Additionally, a variety of other raw and finished goods (e.g.,
automobile mechanical parts, tires, etc.) require marking for
identification purposes. Such goods may be at or below room
temperature when the marking requirement arises. A system that has
the flexibility to mark "hot" metal as well as lower temperature
items would be welcome.
BRIEF SUMMARY OF THE INVENTION
Broadly, the present invention is directed to a method for making a
metal tag bearing visible indicia thereon and which can be welded
onto a workpiece. Such inventive method commences by providing a
metal sheet having a top face, a bottom face, and a pair of ends.
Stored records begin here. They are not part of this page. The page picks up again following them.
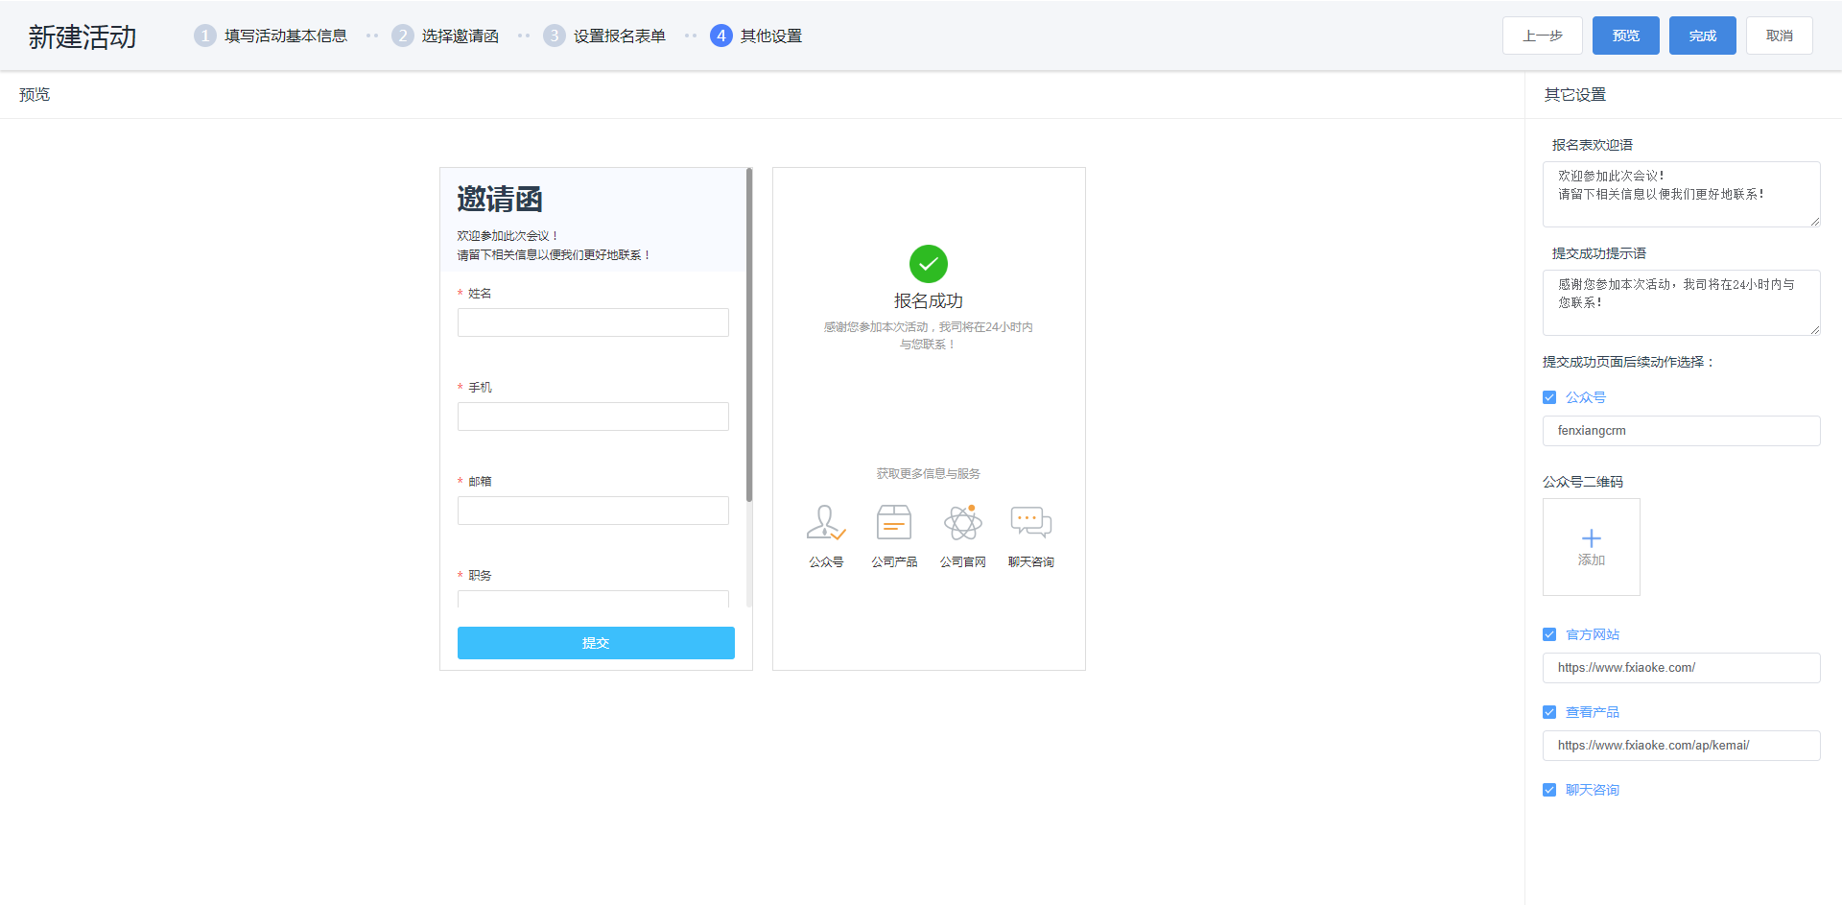Image resolution: width=1842 pixels, height=905 pixels.
Task: Toggle the 官方网站 checkbox
Action: click(1549, 634)
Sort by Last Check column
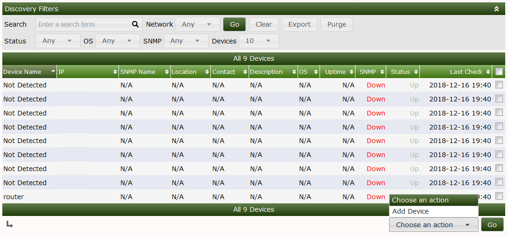Image resolution: width=508 pixels, height=237 pixels. click(x=466, y=72)
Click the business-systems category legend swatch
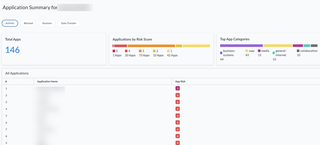The width and height of the screenshot is (320, 145). 221,53
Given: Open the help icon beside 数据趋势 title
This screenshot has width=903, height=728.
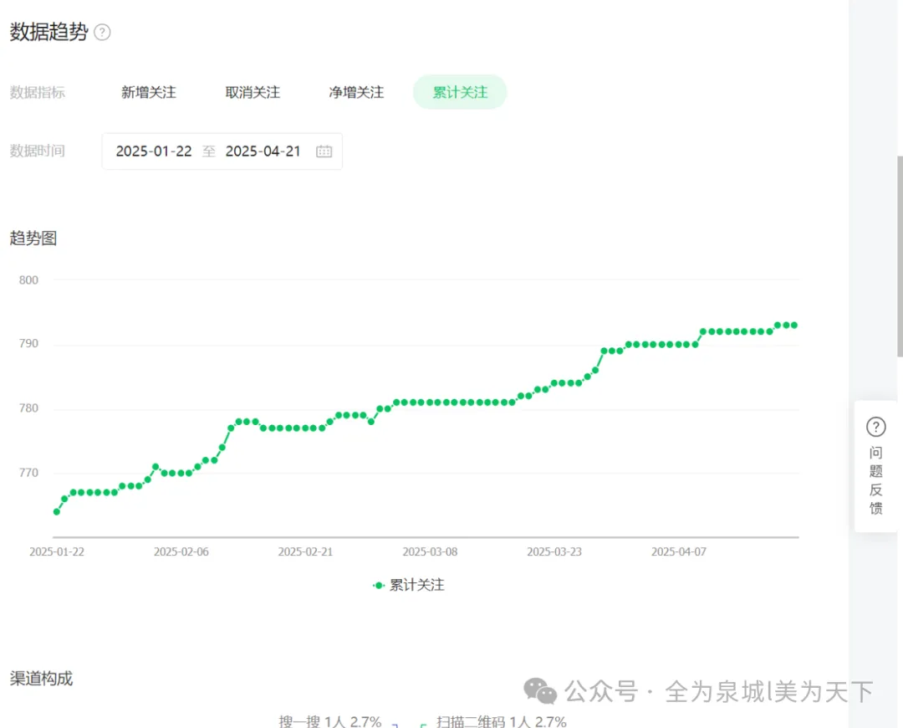Looking at the screenshot, I should [x=102, y=33].
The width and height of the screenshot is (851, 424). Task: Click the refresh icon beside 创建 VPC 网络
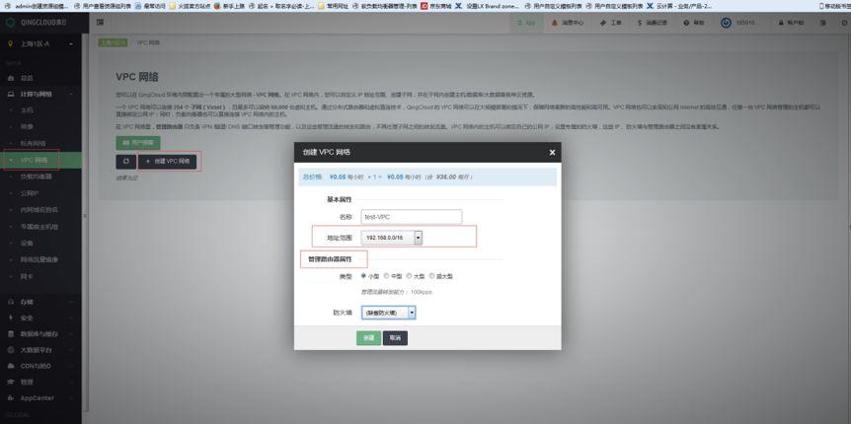click(x=124, y=161)
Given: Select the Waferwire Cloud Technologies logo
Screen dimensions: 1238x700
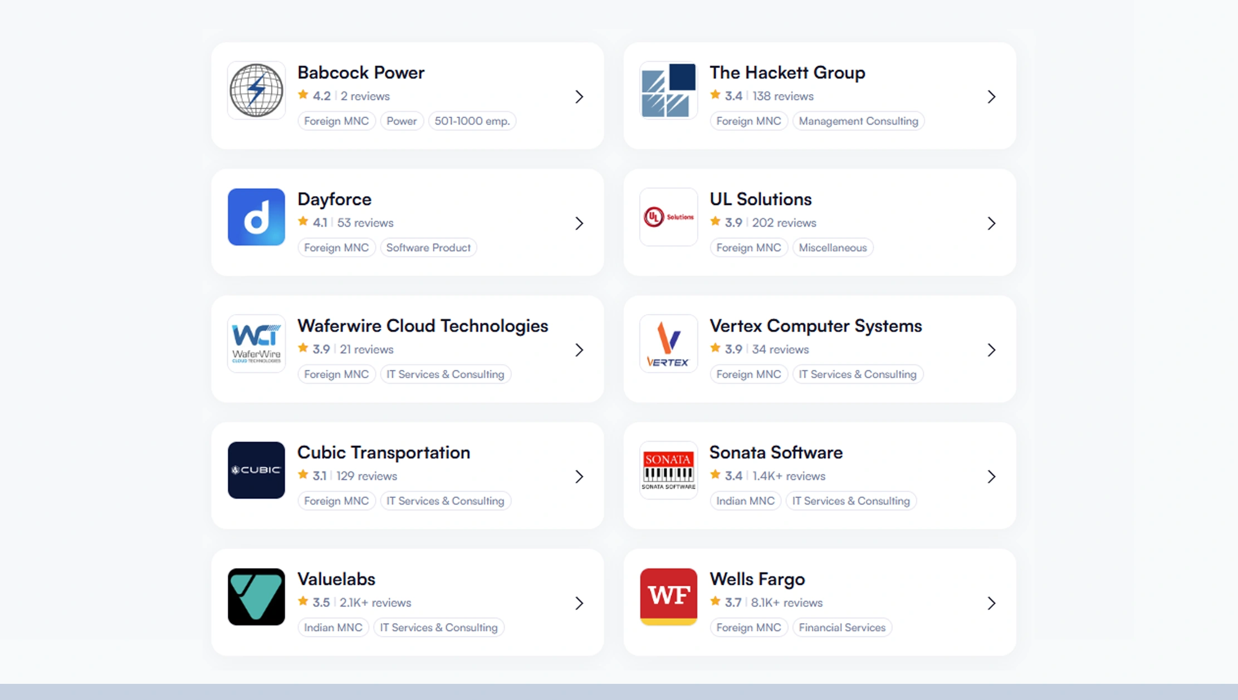Looking at the screenshot, I should point(256,344).
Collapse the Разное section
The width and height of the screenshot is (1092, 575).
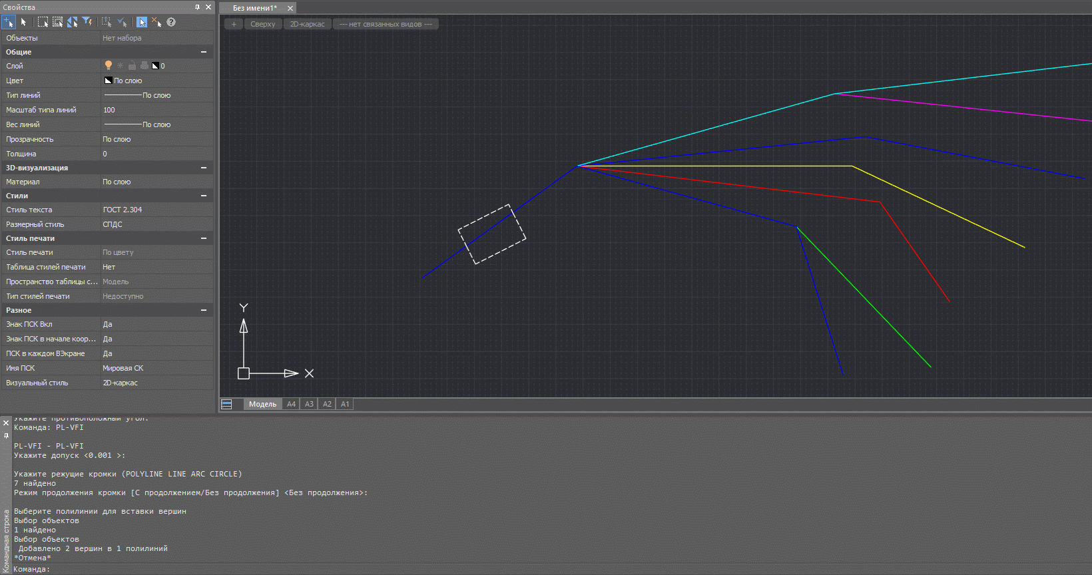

The top face bears a painted zone upon which are imprinted visible
indicia. At least one of the ends of the bottom face has exposed
bare metal. Such bare metal end is folded so as to reveal the
bottom face bare metal adjacent to the imprinted painted zone. The
thickness of the folded ends is effective for the metal tag to be
welded onto a metal workpiece at such folded tag end.
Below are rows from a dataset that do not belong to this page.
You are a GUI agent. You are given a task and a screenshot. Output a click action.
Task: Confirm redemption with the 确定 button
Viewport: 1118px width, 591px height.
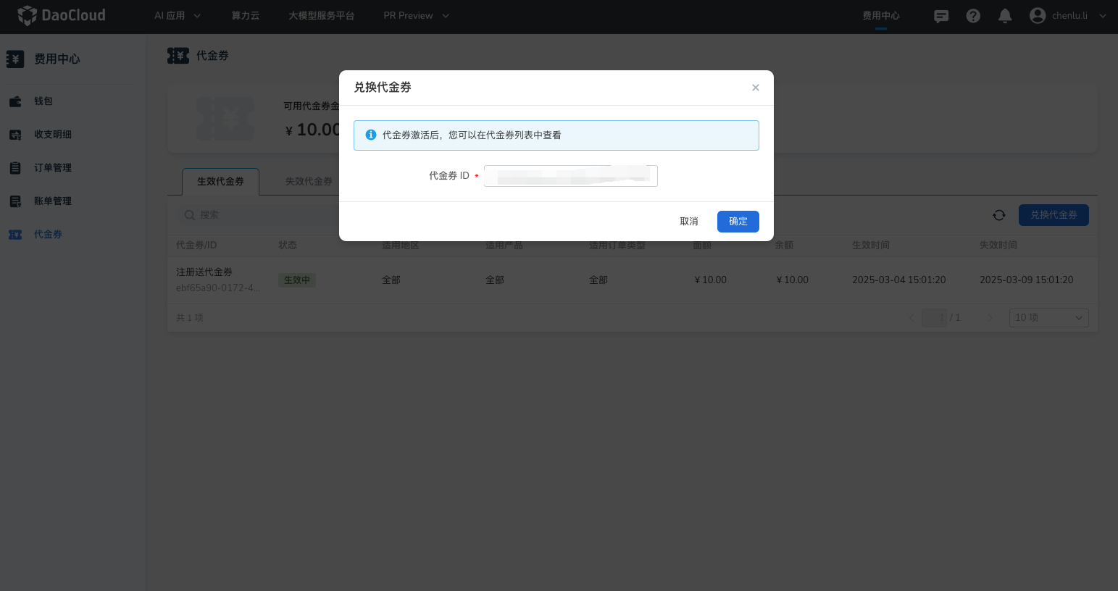tap(738, 221)
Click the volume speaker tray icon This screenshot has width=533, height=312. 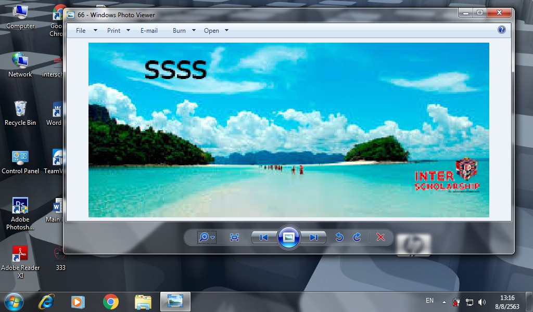point(481,302)
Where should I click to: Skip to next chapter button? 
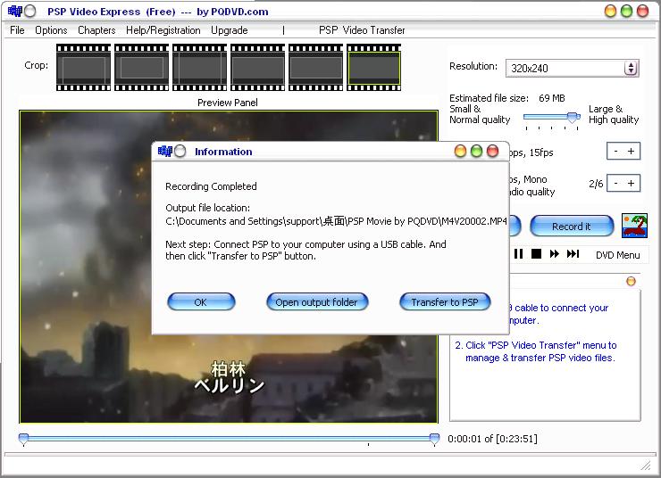pos(573,254)
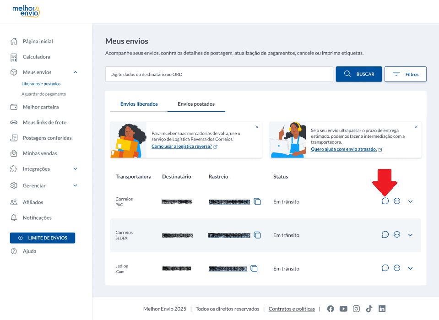Expand details of Correios PAC shipment row
439x320 pixels.
pyautogui.click(x=410, y=201)
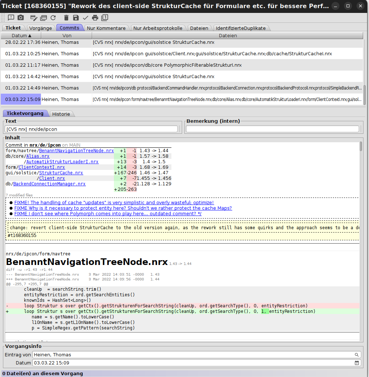Click the Bemerkung (intern) input field
Viewport: 369px width, 377px height.
click(273, 129)
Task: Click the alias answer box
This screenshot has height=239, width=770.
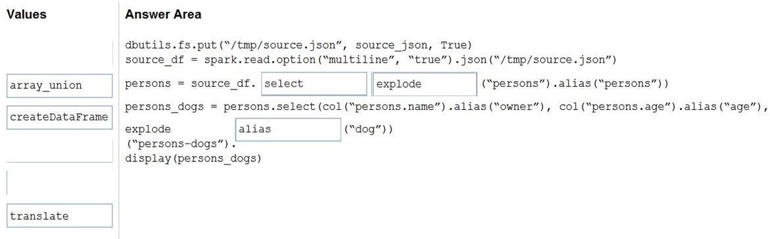Action: pyautogui.click(x=288, y=129)
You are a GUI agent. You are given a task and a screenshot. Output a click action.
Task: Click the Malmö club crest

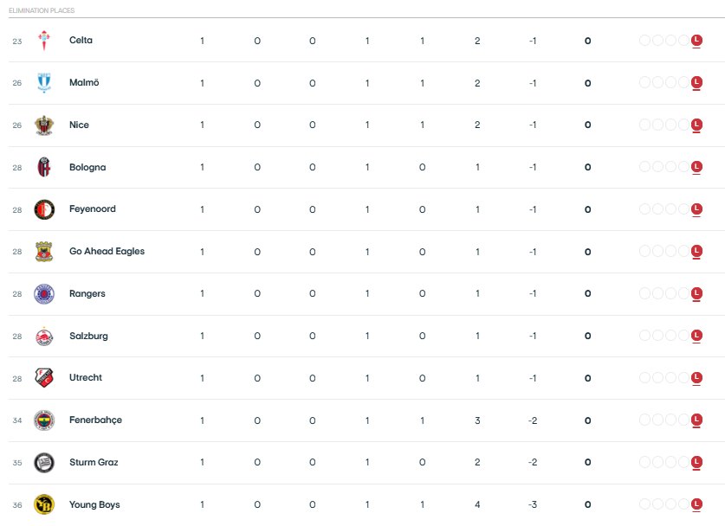pyautogui.click(x=44, y=83)
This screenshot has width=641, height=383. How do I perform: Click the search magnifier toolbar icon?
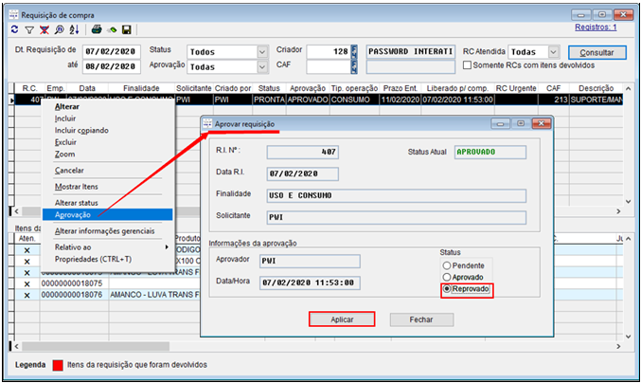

Another aspect of the present invention is a metal tag bearing
indicia thereon and which can be welded onto a metal workpiece. The
tag includes a
metal sheet having a top face, a bottom face, and a pair of ends.
The top face bears a painted zone upon which are imprinted with
visible indicia. At least one of the ends of the bottom face having
exposed bare metal which bare metal end having been folded so as to
reveal the bottom face bare metal adjacent to the imprinted painted
zone, whereby the metal tag can be welded onto a metal workpiece at
the folded tag end.
Advantages of the present invention include an identification
system that can withstand the rigors of primary metal mills, yet
can be fully automated. Another advantage is an identification
system that can provide both alphanumeric characters as well as
graphics. A further advantage is the ability to use thin,
preferably stainless steel tags, yet be able to attach such tags to
hot scaly metal billets and slabs. Yet another advantage is the
ability to reliably attach the inventive tags to cold and hot
workpieces by conventional MIG welding techniques. These and other
advantages will be readily apparent to those skilled in the art
based on the disclosure contained herein.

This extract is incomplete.